On Tue, 14 Apr 2009, Ingo Molnar wrote:

> 
> * Frederic Weisbecker <fweisbec@...il.com> wrote:
> 
> > On Mon, Apr 13, 2009 at 11:54:11AM +0800, Zhaolei wrote:
> > > Impact: refactor code, no functionality changed
> > > 
> > > Files in include/trace/ should be definition of tracepoints, and header
> > > file for boot trace should put to include/linux/.
> > > 
> > > Signed-off-by: Zhao Lei <zhaolei@...fujitsu.com>
> > > ---
> > 
> > Until now I had the opinion that it's good to let every tracing 
> > headers to be placed in include/trace/* because they are not 
> > useful for anything else than the tracer itself so that we don't 
> > encumber include/linux for private things.
> > 
> > So that we have both tracepoints/trace_events plus the low-level 
> > tracers headers in include/trace/*
> > 
> > I'm not opposite to this change, but seeing this patch and the 
> > recent divide of kmemtrace headers, I would like to know the 
> > opinion of Ingo and Steven about the strict role of 
> > include/trace/* Is it only for tracepoints-like bits, or oslo 
> > intended for every private tracing purposes?
> 
> The header split itself is probably good to do - to keep the 'pure' 
> portions of tracepoint definitions cleanly separated from more 
> functional details like kmem tracer initialization.
> 
> The move to include/linux/ is indeed more debatable. I think if a 
> header says 'footrace.h' in its name, it could easily be in 
> include/trace/foo.h instead? Makes for a tidier structure - 
> include/linux/ is massively over-crowded already.
> 
> Steve, what do you think?

We actually discussed this a little at the Linux Collaboration Summit.
The idea was to keep only the tracepoints aka TRACE_EVENT code in 
include/trace/ and perhaps special headers that work with the TRACE_EVENT 
macros. But the infrastructure of the tracers would stay in include/linux.
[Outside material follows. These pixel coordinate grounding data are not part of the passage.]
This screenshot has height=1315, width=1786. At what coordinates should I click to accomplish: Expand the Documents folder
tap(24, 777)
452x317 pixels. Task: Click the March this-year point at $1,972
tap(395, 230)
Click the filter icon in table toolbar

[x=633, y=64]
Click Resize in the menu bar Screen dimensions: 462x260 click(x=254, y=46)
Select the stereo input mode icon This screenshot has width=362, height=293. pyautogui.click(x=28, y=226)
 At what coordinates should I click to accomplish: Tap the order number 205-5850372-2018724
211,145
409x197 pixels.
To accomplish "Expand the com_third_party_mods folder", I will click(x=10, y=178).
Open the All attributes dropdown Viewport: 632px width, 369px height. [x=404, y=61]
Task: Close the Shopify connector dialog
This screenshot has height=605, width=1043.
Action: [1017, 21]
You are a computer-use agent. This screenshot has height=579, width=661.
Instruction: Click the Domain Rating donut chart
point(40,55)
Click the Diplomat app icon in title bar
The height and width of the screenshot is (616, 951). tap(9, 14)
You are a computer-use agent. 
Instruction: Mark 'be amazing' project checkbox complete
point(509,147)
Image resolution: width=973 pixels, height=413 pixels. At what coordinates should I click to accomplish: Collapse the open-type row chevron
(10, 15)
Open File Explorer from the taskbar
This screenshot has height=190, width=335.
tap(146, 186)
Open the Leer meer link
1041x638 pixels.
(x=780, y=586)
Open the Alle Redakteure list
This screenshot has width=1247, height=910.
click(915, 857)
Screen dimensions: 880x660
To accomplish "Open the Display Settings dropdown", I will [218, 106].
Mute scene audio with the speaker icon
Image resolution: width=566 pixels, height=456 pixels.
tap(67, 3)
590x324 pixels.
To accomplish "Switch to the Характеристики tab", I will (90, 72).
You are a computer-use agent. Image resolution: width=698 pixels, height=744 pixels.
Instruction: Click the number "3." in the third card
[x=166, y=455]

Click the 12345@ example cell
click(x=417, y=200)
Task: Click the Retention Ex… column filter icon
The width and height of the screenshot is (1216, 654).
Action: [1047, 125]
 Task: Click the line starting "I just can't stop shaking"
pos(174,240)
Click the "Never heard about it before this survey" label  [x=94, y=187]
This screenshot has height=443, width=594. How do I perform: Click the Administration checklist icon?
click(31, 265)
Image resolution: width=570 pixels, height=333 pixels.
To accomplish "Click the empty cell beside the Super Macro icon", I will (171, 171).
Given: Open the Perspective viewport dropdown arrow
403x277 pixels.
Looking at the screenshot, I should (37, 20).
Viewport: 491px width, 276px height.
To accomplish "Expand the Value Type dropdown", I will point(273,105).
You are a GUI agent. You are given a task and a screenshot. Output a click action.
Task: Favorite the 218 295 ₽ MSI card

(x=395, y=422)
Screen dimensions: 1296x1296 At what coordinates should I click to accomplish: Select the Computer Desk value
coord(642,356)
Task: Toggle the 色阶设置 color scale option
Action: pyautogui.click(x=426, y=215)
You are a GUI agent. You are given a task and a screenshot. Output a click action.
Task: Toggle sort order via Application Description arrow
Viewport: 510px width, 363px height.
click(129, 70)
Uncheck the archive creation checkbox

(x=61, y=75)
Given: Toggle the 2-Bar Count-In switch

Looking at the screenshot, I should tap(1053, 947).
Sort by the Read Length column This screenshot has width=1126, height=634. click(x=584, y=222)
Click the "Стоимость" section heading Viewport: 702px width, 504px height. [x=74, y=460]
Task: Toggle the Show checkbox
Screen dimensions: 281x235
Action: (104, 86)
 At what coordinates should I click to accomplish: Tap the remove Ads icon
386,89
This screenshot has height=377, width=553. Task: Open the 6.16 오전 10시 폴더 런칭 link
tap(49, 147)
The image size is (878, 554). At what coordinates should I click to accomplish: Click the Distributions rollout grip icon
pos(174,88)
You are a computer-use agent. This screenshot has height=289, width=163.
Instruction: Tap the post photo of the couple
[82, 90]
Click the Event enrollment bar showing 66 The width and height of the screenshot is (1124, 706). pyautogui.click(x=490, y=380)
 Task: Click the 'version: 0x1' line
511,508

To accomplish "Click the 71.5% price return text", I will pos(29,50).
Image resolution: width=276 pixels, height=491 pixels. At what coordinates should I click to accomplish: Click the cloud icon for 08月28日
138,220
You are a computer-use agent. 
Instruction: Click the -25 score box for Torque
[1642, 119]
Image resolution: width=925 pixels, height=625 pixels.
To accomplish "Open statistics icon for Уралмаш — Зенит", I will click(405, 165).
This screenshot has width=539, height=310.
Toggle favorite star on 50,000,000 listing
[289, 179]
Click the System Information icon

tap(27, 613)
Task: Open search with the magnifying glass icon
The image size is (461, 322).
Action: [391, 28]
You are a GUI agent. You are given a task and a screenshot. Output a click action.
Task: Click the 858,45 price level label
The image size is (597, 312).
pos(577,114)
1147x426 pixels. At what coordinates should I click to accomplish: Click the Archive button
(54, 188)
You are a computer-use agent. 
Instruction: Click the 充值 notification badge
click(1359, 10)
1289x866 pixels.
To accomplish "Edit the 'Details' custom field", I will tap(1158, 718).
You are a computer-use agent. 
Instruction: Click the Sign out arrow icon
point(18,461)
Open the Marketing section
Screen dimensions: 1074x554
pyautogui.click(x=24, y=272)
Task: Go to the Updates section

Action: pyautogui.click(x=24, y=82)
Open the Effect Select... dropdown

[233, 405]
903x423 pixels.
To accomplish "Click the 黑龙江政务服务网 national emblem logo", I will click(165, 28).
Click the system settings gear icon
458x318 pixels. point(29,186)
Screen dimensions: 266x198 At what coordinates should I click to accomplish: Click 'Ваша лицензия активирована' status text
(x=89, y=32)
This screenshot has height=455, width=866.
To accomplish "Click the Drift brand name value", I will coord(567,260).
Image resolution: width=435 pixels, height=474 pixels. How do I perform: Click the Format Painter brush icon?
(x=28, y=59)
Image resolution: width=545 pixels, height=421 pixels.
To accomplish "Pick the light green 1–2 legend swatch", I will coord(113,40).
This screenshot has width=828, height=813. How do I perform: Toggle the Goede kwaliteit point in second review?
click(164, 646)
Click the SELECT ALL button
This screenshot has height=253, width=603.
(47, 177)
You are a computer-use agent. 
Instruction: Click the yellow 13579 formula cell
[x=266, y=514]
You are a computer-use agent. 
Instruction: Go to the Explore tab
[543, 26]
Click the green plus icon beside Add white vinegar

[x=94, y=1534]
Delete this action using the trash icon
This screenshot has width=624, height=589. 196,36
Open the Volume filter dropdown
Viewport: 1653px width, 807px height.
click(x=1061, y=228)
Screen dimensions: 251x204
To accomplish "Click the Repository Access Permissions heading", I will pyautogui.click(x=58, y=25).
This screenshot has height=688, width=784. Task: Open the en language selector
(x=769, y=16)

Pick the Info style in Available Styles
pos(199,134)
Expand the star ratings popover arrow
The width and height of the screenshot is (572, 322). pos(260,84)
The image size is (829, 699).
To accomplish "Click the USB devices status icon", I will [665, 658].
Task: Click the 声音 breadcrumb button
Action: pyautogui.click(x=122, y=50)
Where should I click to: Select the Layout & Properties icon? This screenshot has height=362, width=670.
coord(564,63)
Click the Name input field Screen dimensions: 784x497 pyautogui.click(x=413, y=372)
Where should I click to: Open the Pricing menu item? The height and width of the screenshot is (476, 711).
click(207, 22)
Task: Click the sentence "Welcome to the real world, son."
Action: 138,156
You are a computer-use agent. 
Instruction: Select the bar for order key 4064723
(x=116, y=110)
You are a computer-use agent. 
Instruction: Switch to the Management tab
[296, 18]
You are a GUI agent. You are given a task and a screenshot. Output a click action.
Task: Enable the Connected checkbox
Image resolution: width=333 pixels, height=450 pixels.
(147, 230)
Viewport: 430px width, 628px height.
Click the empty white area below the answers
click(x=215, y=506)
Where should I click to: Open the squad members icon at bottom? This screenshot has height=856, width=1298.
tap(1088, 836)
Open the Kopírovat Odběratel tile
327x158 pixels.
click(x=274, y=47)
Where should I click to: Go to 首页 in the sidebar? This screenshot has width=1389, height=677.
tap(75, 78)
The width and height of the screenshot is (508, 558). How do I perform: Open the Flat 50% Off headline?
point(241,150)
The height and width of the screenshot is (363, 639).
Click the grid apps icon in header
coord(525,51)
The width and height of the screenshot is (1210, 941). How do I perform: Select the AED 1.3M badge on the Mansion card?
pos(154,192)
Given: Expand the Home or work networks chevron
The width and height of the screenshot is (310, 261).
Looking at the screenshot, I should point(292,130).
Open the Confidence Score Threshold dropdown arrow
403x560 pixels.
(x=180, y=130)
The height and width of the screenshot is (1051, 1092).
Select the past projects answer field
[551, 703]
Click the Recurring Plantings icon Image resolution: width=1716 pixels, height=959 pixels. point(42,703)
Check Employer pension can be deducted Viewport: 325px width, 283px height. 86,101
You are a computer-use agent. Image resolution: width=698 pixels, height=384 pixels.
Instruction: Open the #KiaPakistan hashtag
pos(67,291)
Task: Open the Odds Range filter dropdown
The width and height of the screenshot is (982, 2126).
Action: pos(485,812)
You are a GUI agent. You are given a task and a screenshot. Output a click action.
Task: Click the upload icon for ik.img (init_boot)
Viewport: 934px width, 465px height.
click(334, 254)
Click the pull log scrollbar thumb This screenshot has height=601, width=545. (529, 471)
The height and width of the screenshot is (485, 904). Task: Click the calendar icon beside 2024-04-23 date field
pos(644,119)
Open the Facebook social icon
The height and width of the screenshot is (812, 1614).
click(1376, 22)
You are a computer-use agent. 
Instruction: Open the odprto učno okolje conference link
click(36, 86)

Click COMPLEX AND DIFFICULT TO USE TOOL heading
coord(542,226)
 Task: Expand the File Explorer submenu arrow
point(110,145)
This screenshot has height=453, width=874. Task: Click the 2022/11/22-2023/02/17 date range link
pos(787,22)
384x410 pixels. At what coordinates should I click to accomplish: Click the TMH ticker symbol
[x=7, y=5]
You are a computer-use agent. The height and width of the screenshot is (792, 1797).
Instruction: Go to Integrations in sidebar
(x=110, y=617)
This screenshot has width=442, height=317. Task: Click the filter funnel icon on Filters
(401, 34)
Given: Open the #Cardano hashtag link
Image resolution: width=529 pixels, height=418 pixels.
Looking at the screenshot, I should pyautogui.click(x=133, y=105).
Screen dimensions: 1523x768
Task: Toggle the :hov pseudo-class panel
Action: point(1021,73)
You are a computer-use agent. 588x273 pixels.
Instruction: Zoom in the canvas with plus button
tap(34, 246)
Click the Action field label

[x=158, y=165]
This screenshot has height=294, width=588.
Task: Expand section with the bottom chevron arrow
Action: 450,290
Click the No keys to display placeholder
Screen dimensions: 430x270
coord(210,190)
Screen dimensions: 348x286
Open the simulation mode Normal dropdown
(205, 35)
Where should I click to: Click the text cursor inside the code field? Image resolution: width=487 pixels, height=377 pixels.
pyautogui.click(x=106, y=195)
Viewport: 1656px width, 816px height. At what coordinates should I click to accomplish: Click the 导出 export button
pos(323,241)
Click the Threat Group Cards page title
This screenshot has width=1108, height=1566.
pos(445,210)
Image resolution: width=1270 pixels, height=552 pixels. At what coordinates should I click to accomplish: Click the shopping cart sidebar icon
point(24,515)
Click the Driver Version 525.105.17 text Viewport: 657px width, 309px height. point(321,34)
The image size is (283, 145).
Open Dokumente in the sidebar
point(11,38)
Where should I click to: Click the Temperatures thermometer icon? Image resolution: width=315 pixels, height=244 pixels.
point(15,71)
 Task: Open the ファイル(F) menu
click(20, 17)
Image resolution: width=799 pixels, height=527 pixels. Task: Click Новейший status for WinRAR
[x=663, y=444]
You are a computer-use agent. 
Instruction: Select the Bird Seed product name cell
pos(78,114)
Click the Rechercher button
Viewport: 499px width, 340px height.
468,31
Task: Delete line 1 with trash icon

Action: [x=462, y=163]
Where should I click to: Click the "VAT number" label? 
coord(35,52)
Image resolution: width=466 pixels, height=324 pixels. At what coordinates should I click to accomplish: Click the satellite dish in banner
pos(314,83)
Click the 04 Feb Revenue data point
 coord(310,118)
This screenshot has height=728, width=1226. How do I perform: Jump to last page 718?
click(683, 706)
The rational is that we have a separate directory reserved only for trace 
points / trace events. Adding more headers into that directory would make 
it a bit harder to see right away what trace events where defined for a 
particular kernel source.

I'm getting ready to post my code to allow trace events for modules, and 
it cleans up this directory a little.